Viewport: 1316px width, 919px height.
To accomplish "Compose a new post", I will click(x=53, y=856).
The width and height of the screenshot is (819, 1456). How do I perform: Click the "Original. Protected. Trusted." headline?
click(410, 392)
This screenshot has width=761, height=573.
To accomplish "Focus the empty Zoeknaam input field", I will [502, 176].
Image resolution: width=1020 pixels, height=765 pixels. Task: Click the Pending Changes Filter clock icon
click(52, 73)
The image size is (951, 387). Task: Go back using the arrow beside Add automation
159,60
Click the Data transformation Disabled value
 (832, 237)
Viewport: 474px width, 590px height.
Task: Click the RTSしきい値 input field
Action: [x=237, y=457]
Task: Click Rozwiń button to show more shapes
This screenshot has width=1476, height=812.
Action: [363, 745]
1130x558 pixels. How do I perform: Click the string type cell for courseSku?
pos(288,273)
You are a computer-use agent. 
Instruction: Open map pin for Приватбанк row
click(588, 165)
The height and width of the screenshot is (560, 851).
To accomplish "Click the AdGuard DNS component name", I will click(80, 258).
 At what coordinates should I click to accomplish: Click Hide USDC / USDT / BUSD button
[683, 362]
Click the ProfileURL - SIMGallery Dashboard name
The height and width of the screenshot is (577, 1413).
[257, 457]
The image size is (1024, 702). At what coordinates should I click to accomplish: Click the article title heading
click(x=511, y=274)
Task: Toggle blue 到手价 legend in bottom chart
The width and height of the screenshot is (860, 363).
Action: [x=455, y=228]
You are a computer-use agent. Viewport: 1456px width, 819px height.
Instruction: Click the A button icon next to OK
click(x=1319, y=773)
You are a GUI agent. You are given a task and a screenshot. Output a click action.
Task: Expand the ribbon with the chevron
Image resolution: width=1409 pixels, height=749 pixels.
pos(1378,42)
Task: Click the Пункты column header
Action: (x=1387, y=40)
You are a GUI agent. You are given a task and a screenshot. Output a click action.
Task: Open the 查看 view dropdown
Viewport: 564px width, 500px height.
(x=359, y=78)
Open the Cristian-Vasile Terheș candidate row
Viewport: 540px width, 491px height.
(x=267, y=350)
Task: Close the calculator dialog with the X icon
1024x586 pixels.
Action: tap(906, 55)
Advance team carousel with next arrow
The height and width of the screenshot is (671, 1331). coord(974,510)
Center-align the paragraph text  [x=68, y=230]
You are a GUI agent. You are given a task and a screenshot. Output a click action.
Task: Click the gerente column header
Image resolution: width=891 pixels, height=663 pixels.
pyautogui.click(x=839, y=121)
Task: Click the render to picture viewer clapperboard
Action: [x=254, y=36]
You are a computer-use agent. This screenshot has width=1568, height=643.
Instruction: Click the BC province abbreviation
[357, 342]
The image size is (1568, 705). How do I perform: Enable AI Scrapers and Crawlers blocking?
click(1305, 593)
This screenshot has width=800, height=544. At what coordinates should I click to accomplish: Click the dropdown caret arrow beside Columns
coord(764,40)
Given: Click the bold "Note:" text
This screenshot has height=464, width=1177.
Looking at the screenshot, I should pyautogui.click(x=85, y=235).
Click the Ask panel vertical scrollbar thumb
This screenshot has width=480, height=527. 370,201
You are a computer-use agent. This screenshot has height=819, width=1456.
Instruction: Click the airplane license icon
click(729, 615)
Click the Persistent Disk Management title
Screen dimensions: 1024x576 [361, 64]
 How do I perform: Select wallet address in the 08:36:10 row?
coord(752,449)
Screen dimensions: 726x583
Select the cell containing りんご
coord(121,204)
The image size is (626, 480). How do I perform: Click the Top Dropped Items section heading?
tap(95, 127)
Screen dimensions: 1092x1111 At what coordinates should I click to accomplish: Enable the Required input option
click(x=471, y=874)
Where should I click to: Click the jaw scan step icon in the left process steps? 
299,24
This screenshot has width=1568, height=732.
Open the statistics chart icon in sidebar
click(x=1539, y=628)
========
- Requirement: Reproduce all of the entries above word for word.

- Written solution:
Viewport: 1316px width, 919px height.
To accomplish "Compose a new post", I will click(x=53, y=856).
The width and height of the screenshot is (819, 1456). How do I perform: Click the "Original. Protected. Trusted." headline?
click(410, 392)
This screenshot has width=761, height=573.
To accomplish "Focus the empty Zoeknaam input field", I will [502, 176].
Image resolution: width=1020 pixels, height=765 pixels. Task: Click the Pending Changes Filter clock icon
click(52, 73)
The image size is (951, 387). Task: Go back using the arrow beside Add automation
159,60
Click the Data transformation Disabled value
 (832, 237)
Viewport: 474px width, 590px height.
Task: Click the RTSしきい値 input field
Action: [x=237, y=457]
Task: Click Rozwiń button to show more shapes
This screenshot has width=1476, height=812.
Action: [363, 745]
1130x558 pixels. How do I perform: Click the string type cell for courseSku?
pos(288,273)
You are a computer-use agent. 
Instruction: Open map pin for Приватбанк row
click(588, 165)
The height and width of the screenshot is (560, 851).
To accomplish "Click the AdGuard DNS component name", I will click(80, 258).
 At what coordinates should I click to accomplish: Click Hide USDC / USDT / BUSD button
[683, 362]
Click the ProfileURL - SIMGallery Dashboard name
The height and width of the screenshot is (577, 1413).
[257, 457]
The image size is (1024, 702). At what coordinates should I click to accomplish: Click the article title heading
click(x=511, y=274)
Task: Toggle blue 到手价 legend in bottom chart
The width and height of the screenshot is (860, 363).
Action: [x=455, y=228]
You are a computer-use agent. Viewport: 1456px width, 819px height.
Instruction: Click the A button icon next to OK
click(x=1319, y=773)
You are a GUI agent. You are given a task and a screenshot. Output a click action.
Task: Expand the ribbon with the chevron
Image resolution: width=1409 pixels, height=749 pixels.
pos(1378,42)
Task: Click the Пункты column header
Action: (x=1387, y=40)
You are a GUI agent. You are given a task and a screenshot. Output a click action.
Task: Open the 查看 view dropdown
Viewport: 564px width, 500px height.
(x=359, y=78)
Open the Cristian-Vasile Terheș candidate row
Viewport: 540px width, 491px height.
(x=267, y=350)
Task: Close the calculator dialog with the X icon
1024x586 pixels.
Action: tap(906, 55)
Advance team carousel with next arrow
The height and width of the screenshot is (671, 1331). coord(974,510)
Center-align the paragraph text  [x=68, y=230]
You are a GUI agent. You are given a task and a screenshot. Output a click action.
Task: Click the gerente column header
Image resolution: width=891 pixels, height=663 pixels.
pyautogui.click(x=839, y=121)
Task: Click the render to picture viewer clapperboard
Action: [x=254, y=36]
You are a computer-use agent. This screenshot has width=1568, height=643.
Instruction: Click the BC province abbreviation
[357, 342]
The image size is (1568, 705). How do I perform: Enable AI Scrapers and Crawlers blocking?
click(1305, 593)
This screenshot has width=800, height=544. At what coordinates should I click to accomplish: Click the dropdown caret arrow beside Columns
coord(764,40)
Given: Click the bold "Note:" text
This screenshot has height=464, width=1177.
Looking at the screenshot, I should pyautogui.click(x=85, y=235).
Click the Ask panel vertical scrollbar thumb
This screenshot has width=480, height=527. 370,201
You are a computer-use agent. This screenshot has height=819, width=1456.
Instruction: Click the airplane license icon
click(729, 615)
Click the Persistent Disk Management title
Screen dimensions: 1024x576 [361, 64]
 How do I perform: Select wallet address in the 08:36:10 row?
coord(752,449)
Screen dimensions: 726x583
Select the cell containing りんご
coord(121,204)
The image size is (626, 480). How do I perform: Click the Top Dropped Items section heading?
tap(95, 127)
Screen dimensions: 1092x1111 At what coordinates should I click to accomplish: Enable the Required input option
click(x=471, y=874)
Where should I click to: Click the jaw scan step icon in the left process steps? 
299,24
This screenshot has width=1568, height=732.
Open the statistics chart icon in sidebar
click(x=1539, y=628)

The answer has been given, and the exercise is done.